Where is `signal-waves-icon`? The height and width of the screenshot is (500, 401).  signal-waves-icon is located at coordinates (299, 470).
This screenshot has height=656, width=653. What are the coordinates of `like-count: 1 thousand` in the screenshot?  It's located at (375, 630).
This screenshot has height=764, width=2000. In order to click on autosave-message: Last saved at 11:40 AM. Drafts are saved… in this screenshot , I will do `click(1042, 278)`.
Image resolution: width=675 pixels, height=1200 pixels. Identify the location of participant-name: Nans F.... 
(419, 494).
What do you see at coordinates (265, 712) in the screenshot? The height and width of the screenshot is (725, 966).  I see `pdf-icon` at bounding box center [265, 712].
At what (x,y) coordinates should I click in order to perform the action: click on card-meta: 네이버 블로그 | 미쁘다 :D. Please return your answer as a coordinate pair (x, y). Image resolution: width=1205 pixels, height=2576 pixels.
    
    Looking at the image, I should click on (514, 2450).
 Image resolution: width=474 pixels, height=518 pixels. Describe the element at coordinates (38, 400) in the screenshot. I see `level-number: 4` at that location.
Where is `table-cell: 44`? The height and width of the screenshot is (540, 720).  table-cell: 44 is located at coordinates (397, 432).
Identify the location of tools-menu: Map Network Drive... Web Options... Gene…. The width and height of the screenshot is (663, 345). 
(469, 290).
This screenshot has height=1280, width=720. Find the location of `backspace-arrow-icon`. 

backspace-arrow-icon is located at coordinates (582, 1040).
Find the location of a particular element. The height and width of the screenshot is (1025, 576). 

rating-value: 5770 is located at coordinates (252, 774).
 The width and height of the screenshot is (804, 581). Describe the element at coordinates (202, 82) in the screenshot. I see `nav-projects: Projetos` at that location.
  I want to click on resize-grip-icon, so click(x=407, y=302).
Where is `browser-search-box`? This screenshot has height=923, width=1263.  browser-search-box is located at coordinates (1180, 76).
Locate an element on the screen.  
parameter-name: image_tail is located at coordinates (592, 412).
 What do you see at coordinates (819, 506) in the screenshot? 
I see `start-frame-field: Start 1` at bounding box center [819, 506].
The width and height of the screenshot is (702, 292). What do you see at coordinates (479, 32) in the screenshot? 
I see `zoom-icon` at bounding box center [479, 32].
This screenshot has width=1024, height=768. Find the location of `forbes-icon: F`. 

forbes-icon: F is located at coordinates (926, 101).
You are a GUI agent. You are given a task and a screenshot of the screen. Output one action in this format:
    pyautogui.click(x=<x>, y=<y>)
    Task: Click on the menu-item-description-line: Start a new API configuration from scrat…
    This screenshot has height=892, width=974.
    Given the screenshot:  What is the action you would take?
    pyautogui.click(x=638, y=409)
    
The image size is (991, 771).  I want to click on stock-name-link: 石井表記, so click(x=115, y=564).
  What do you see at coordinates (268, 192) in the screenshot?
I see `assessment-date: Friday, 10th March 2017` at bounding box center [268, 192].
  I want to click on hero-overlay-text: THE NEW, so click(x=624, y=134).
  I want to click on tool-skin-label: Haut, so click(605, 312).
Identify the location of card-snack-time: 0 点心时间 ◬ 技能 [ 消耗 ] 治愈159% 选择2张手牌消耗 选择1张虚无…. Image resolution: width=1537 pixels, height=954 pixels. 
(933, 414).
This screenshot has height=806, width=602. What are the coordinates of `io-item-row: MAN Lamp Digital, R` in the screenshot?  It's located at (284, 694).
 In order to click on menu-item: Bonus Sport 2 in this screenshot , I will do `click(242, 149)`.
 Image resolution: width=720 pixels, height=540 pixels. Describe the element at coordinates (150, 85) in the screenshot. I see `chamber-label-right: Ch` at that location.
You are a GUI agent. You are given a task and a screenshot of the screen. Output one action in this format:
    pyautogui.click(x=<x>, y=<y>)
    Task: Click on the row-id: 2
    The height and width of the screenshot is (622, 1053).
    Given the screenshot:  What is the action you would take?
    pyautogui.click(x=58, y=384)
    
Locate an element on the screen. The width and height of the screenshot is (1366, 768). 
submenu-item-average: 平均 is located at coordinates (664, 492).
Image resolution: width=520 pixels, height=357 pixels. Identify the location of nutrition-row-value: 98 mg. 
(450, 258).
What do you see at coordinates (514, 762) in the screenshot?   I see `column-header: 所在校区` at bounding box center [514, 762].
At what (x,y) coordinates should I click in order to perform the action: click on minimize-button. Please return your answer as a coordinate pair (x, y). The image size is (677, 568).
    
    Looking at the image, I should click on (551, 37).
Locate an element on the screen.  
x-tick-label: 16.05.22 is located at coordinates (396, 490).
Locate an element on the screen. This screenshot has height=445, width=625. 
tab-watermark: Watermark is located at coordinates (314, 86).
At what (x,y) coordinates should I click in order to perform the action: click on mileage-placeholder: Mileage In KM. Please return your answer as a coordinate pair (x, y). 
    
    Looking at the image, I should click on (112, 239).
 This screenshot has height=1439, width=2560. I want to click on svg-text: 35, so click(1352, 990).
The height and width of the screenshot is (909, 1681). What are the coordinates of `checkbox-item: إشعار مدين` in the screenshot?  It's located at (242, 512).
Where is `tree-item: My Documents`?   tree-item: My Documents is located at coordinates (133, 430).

Problem details ▸ Reproduce every one of the entries above word for word, including the answers, without changing anything.

Your response ▸
Where is `signal-waves-icon`? The height and width of the screenshot is (500, 401).  signal-waves-icon is located at coordinates (299, 470).
This screenshot has height=656, width=653. What are the coordinates of `like-count: 1 thousand` in the screenshot?  It's located at (375, 630).
This screenshot has height=764, width=2000. In order to click on autosave-message: Last saved at 11:40 AM. Drafts are saved… in this screenshot , I will do `click(1042, 278)`.
Image resolution: width=675 pixels, height=1200 pixels. Identify the location of participant-name: Nans F.... 
(419, 494).
What do you see at coordinates (265, 712) in the screenshot? The height and width of the screenshot is (725, 966).  I see `pdf-icon` at bounding box center [265, 712].
At what (x,y) coordinates should I click in order to perform the action: click on card-meta: 네이버 블로그 | 미쁘다 :D. Please return your answer as a coordinate pair (x, y). Image resolution: width=1205 pixels, height=2576 pixels.
    
    Looking at the image, I should click on (514, 2450).
 Image resolution: width=474 pixels, height=518 pixels. Describe the element at coordinates (38, 400) in the screenshot. I see `level-number: 4` at that location.
Where is `table-cell: 44`? The height and width of the screenshot is (540, 720).  table-cell: 44 is located at coordinates (397, 432).
Identify the location of tools-menu: Map Network Drive... Web Options... Gene…. The width and height of the screenshot is (663, 345). 
(469, 290).
This screenshot has height=1280, width=720. Find the location of `backspace-arrow-icon`. 

backspace-arrow-icon is located at coordinates (582, 1040).
Find the location of a particular element. The height and width of the screenshot is (1025, 576). 

rating-value: 5770 is located at coordinates (252, 774).
 The width and height of the screenshot is (804, 581). Describe the element at coordinates (202, 82) in the screenshot. I see `nav-projects: Projetos` at that location.
  I want to click on resize-grip-icon, so click(x=407, y=302).
Where is `browser-search-box`? This screenshot has height=923, width=1263.  browser-search-box is located at coordinates (1180, 76).
Locate an element on the screen.  
parameter-name: image_tail is located at coordinates (592, 412).
 What do you see at coordinates (819, 506) in the screenshot? 
I see `start-frame-field: Start 1` at bounding box center [819, 506].
The width and height of the screenshot is (702, 292). What do you see at coordinates (479, 32) in the screenshot? 
I see `zoom-icon` at bounding box center [479, 32].
This screenshot has width=1024, height=768. Find the location of `forbes-icon: F`. 

forbes-icon: F is located at coordinates (926, 101).
You are a GUI agent. You are given a task and a screenshot of the screen. Output one action in this format:
    pyautogui.click(x=<x>, y=<y>)
    Task: Click on the menu-item-description-line: Start a new API configuration from scrat…
    This screenshot has height=892, width=974.
    Given the screenshot:  What is the action you would take?
    pyautogui.click(x=638, y=409)
    
The image size is (991, 771).  I want to click on stock-name-link: 石井表記, so click(x=115, y=564).
  What do you see at coordinates (268, 192) in the screenshot?
I see `assessment-date: Friday, 10th March 2017` at bounding box center [268, 192].
  I want to click on hero-overlay-text: THE NEW, so click(x=624, y=134).
  I want to click on tool-skin-label: Haut, so click(605, 312).
Identify the location of card-snack-time: 0 点心时间 ◬ 技能 [ 消耗 ] 治愈159% 选择2张手牌消耗 选择1张虚无…. Image resolution: width=1537 pixels, height=954 pixels. 
(933, 414).
This screenshot has height=806, width=602. What are the coordinates of `io-item-row: MAN Lamp Digital, R` in the screenshot?  It's located at (284, 694).
 In order to click on menu-item: Bonus Sport 2 in this screenshot , I will do `click(242, 149)`.
 Image resolution: width=720 pixels, height=540 pixels. Describe the element at coordinates (150, 85) in the screenshot. I see `chamber-label-right: Ch` at that location.
You are a GUI agent. You are given a task and a screenshot of the screen. Output one action in this format:
    pyautogui.click(x=<x>, y=<y>)
    Task: Click on the row-id: 2
    The height and width of the screenshot is (622, 1053).
    Given the screenshot:  What is the action you would take?
    pyautogui.click(x=58, y=384)
    
Locate an element on the screen. The width and height of the screenshot is (1366, 768). 
submenu-item-average: 平均 is located at coordinates (664, 492).
Image resolution: width=520 pixels, height=357 pixels. Identify the location of nutrition-row-value: 98 mg. 
(450, 258).
What do you see at coordinates (514, 762) in the screenshot?   I see `column-header: 所在校区` at bounding box center [514, 762].
At what (x,y) coordinates should I click in order to perform the action: click on minimize-button. Please return your answer as a coordinate pair (x, y). The image size is (677, 568).
    
    Looking at the image, I should click on (551, 37).
Locate an element on the screen.  
x-tick-label: 16.05.22 is located at coordinates (396, 490).
Locate an element on the screen. This screenshot has height=445, width=625. 
tab-watermark: Watermark is located at coordinates (314, 86).
At what (x,y) coordinates should I click in order to perform the action: click on mileage-placeholder: Mileage In KM. Please return your answer as a coordinate pair (x, y). 
    
    Looking at the image, I should click on (112, 239).
 This screenshot has height=1439, width=2560. I want to click on svg-text: 35, so click(1352, 990).
The height and width of the screenshot is (909, 1681). What are the coordinates of `checkbox-item: إشعار مدين` in the screenshot?  It's located at (242, 512).
Where is `tree-item: My Documents`?   tree-item: My Documents is located at coordinates (133, 430).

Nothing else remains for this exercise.